My first job out of Syracuse was for a dot com start-up called DreamLife.com. Don't bother checking out the site, it's long-gone (whatever is there now is something different). Went out of business officially some time around 2002. But when I got there in May of 2000, it was everything you've ever heard about the dot com world.
Situated in a converted warehouse above the Chelsea Market, the wide-open space featured gaming tables, people in shorts and the loosest corporate atmosphere I could have imagined. At least twice a week, the entire office would cease working at 3:30 and everyone would log on to Counterstrike and we'd commence murdering one another. After the School of Management put the Fear of God into me that I was destined for a career of corporate, suit and tie life for the next forty years, it was a breathe of fresh air. At least until you walked outside and it smelled like garbage, piss and old meat. Ah, New York City.
Anyway, DreamLife.com was a Tony Robbins' company. You know Tony Robbins, the abnormally tall guy who smiles all the time and wants to make you a better person. It wasn't my cup of tea, per se, but as many of you college seniors will soon learn, when you're 22, a job's a job. The point of the site was to offer classes that folks could take online to better their lives. Everything from how to meditate to how to do your taxes. Not a terrible idea, just way ahead of the point where people wanted to pay money on the Internet for those kinds of things.
Robbins' bread and butter remained in (and likely still does) his seminars. I got to attend one as part of my job and, if you've never been to one...holy crap. It was held at Continental Airlines Arena at the "Old" Meadowlands. I remember thinking the place would be about half full and that would be impressive.
No, no, no.
The place was almost sold out. This arena, which was lucky at the time to get half-full for Nets game, was jam-packed with folks on hand to see Tony Robbins and folks like General Norman Schwarzkopf and Barbara Walters talk about...stuff. Oh, and give each other shoulder rubs. I remember that specificially. Lots of shoulder rubs for everyone around you.
This is also when I first heard about Brian Tracy. I knew every speaker that day except him. Turns out, he's a pretty big deal in the world of sales techniques (if that qualifies as a "world"). His company is called Brian Tracy International. International, you guys. So you know it's big.
Anyway, I listened to him tell everyone that they will be better salespeople if they buy his cassettes and then I watched thousands of people walk out into the hallways en masse and purchase said cassettes. I can only assume they all became better salespeople because Brian Tracy is still talking to people and those people are still buying cassettes. Well, probably CDs at this point.

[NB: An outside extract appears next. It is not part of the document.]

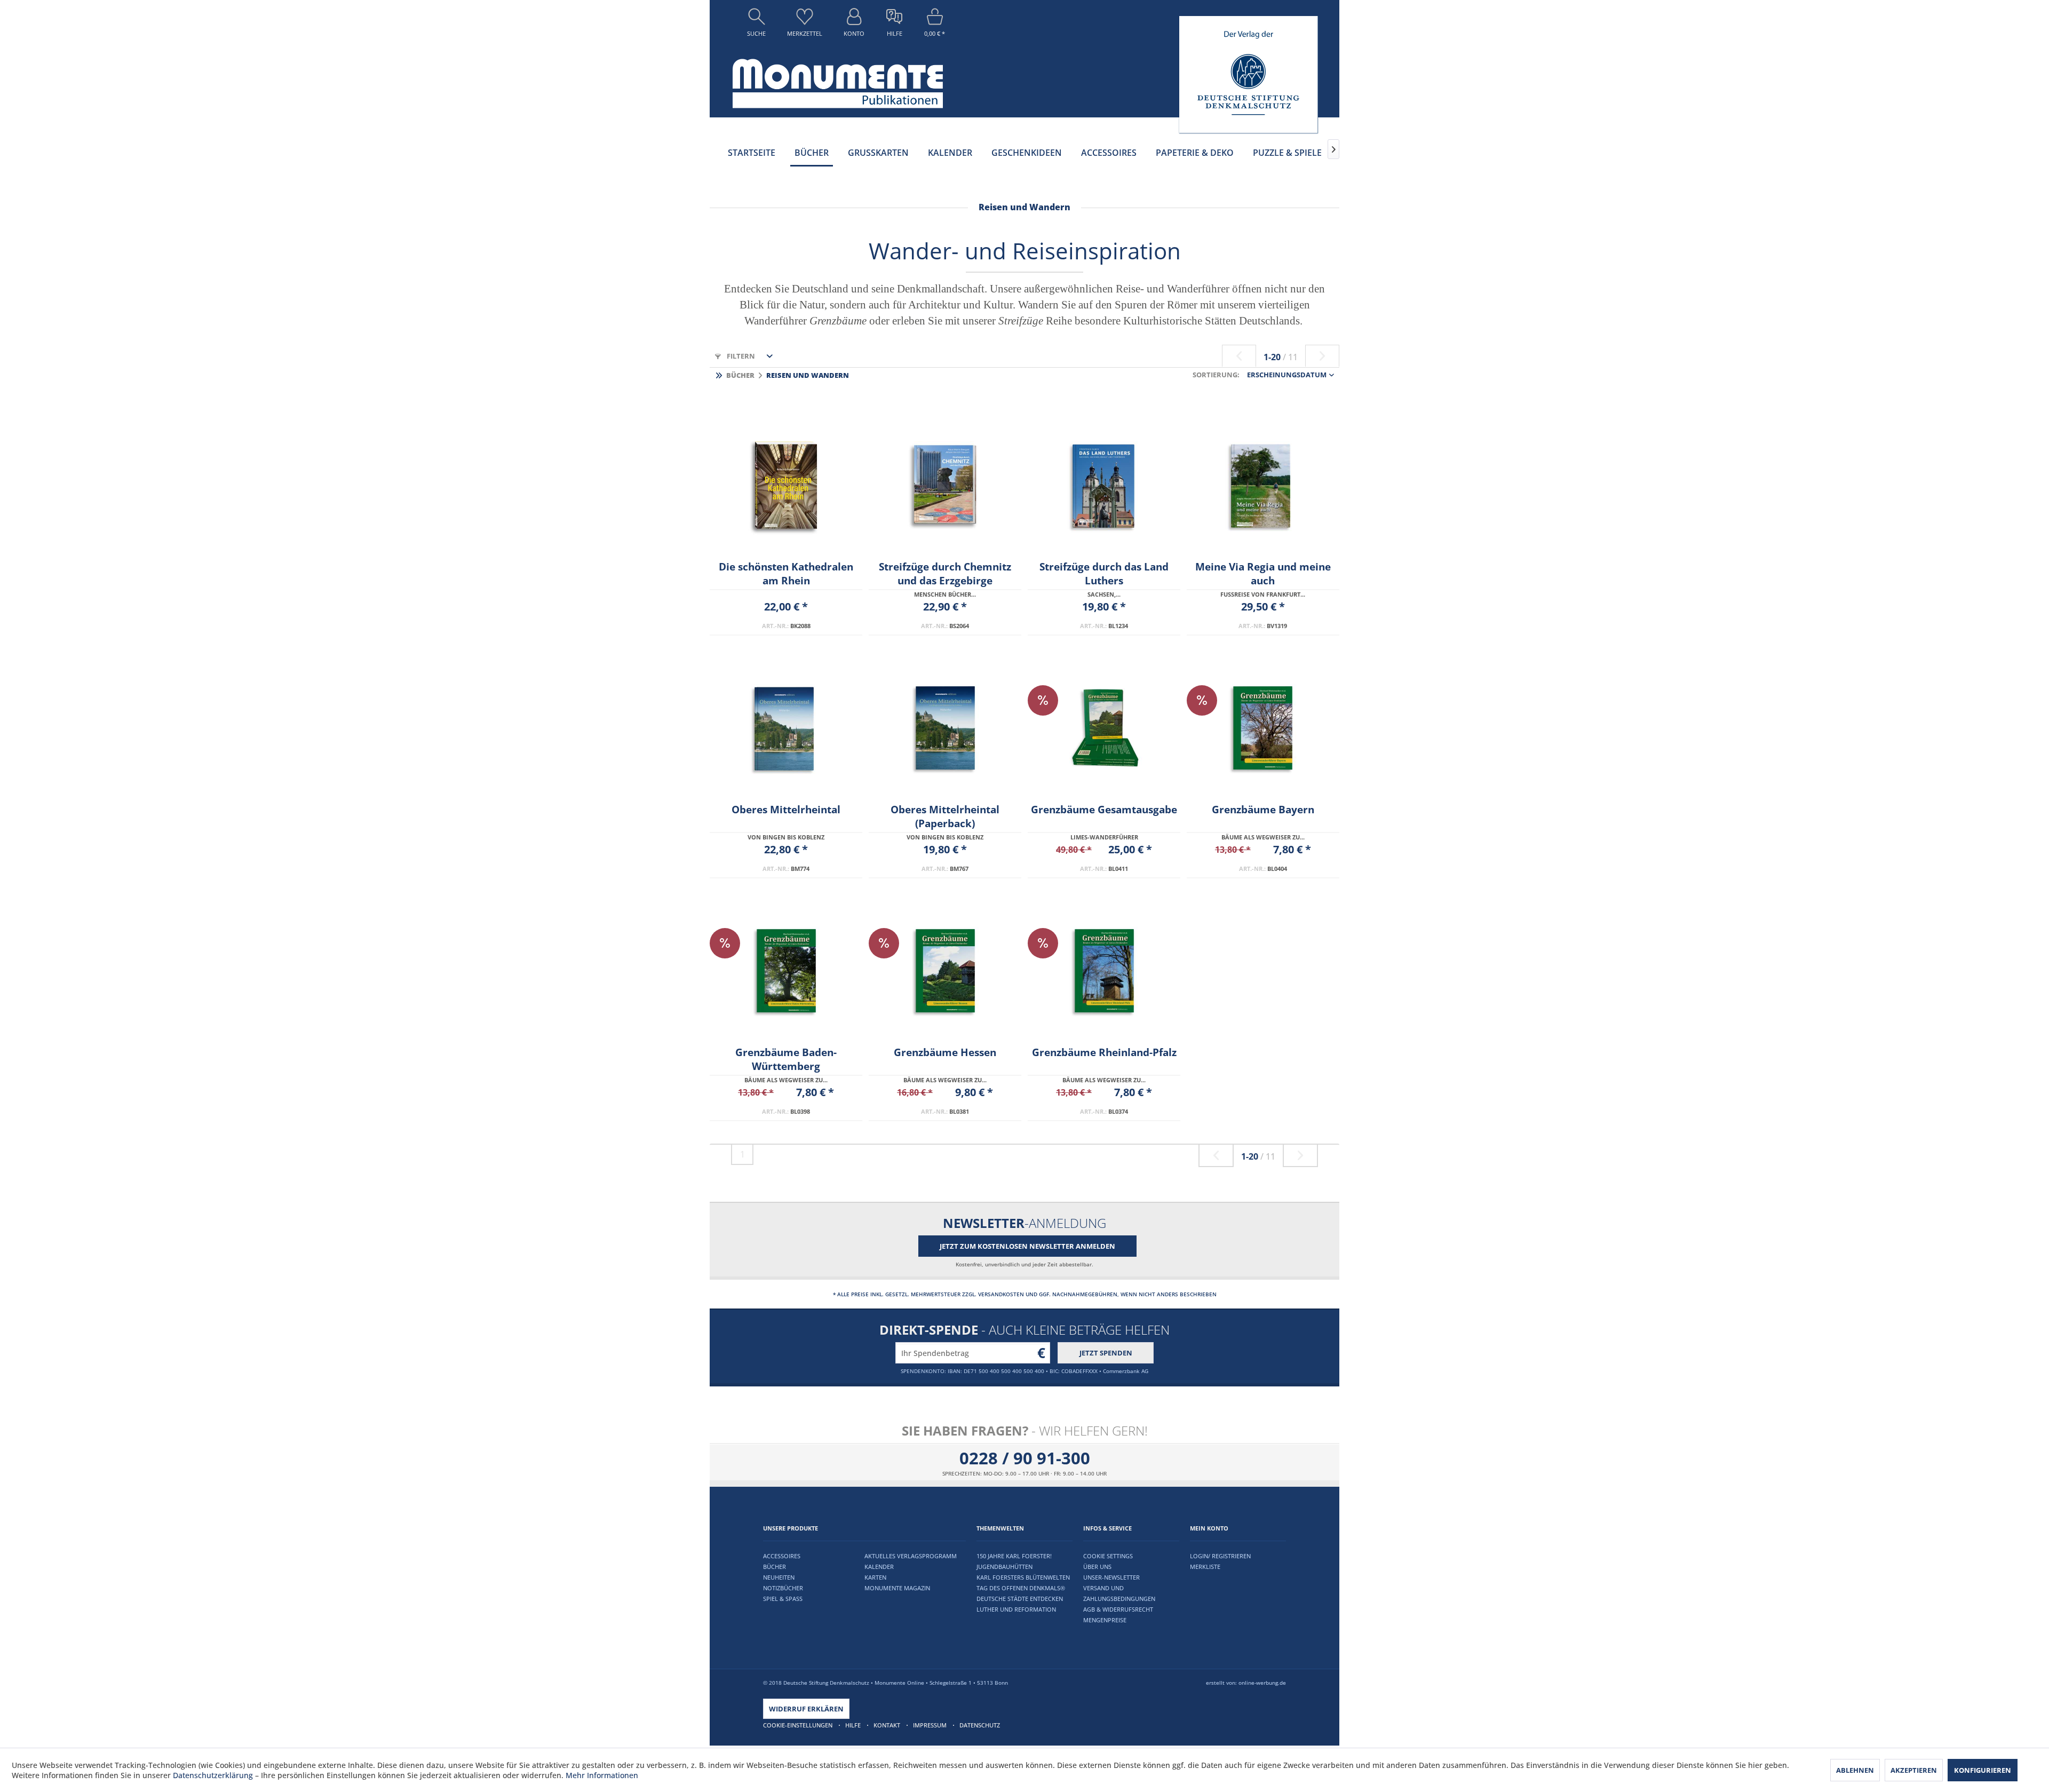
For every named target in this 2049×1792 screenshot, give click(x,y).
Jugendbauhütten (1004, 1567)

Anyway, the point is, someone should buy Villanova's president, Rev. Peter Donahue, some Brian Tracy CDs. Cause the bro needs some sales pointers.
According to one person in the room that day, the presentation didn't go well, for a very specific reason. Villanova's president, the Rev. Peter Donahue, gave more an explanation of where things stood than a sales pitch. If he wasn't going to be a real advocate, it was natural for his brethren to wonder where the former drama professor really stood. Were they supposed to get excited about 'Nova joining them if 'Nova's president couldn't?
Reverend, you don't ask John Marinatto what he wants, you tell him what he NEEDS! Boom, sales, son!
As The Nova Blog points out, it's not all Pete's fault. He thought he was presenting on one thing instead of another.
Essentially, the Big East switched their view on Villanova from "we really want you" to "show us why we should take you." But from all accounts, this was never made clear to Villanova. So they entered that March meeting with more of a "here's how we're going to make it happen" approach when they should have been really trying to sell themselves to the Big East - and not just from a stadium perspective, but also showing the conference how excited they were to join.
And so, the new new date for The Villanova Decision is June 1st. Whether or not Villanova can get the stadium deal rectified AND work on their PowerPoint presentation in time, remains to be seen.
My advice, Nova. Pie charts. Lots and lots of pie charts (BOOM...SALES!).
Meanwhile, in a slightly unrelated yet related note, remember UMass? Those rapscallions from Amhearst who were like, "We want to join the Big East" and the Big East was like, "Cool story, bro, but no." Well, they're moving on to Plan B. They're joining the MAC. The deal apparently makes the Minutemen football members-only. The move also apparently might affect Temple, who may or may not be receiving overtures from Conference USA.
Not sure how that affects the Big East (or the Big East affects it) but it's worth keeping an eye on.